As Autor put it, “the structure of job opportunities in the United States has sharply polarized over the past two decades, with expanding job opportunities in both high-skill, high-wage occupations and low-skill, low wage occupations, coupled with contracting opportunities in middle-wage, middle-skill white-collar and blue-collar jobs.” This is a vexing problem, but the conference participants (and Autor himself) seemed to coalesce around the notion that one solution is creating an education system that doesn’t produce graduates who don’t have the skills to compete for middle class jobs.

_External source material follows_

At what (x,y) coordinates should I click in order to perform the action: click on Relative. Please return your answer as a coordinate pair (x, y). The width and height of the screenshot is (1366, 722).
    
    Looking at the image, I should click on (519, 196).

It’s no secret that educational attainment in the U.S. has been stagnant for decades, with the U.S. falling out of the top ten internationally with regard to the number of 25-34 year olds obtaining a college degree. Council of Economic Advisers Member Cecilia Rouse said that, in terms of education, “we need a more comprehensive system.” “It’s very important that we have these systems be more coherent,” she said.” It has to be, when you graduate from high school, you have those competencies [for higher educaton].” I caught up with Rouse after her panel, where I asked her if making the system more “coherent” entails a cultural change or a better use of resources and investments:
First of all, you have to decide and get everybody talking together, so that the Pre-K teachers know what skills the kids need for elementary school, the elementary school kids’ teachers understand exactly what the middle school teachers are going to be teaching the kids, so they know how to prepare them and on up the chain.…So it’s a harder bit of work, it’s going to be a cultural change, it’s going to be making different connections for the secondary school folks to be talking to the post-secondary institutions. In our country, they’re run by two different groups of people…It’s going to be a funding issue because it takes resources to make that happen.
Even that, of course, won’t solve the whole problem, as we still have an issue with higher education prices that are spiraling out of control. As National Economic Council Director Larry Summers told the conference, “the dumbest rich kids are far more likely to go to college than the smartest poor kids. We have a major problem with education opportunity.”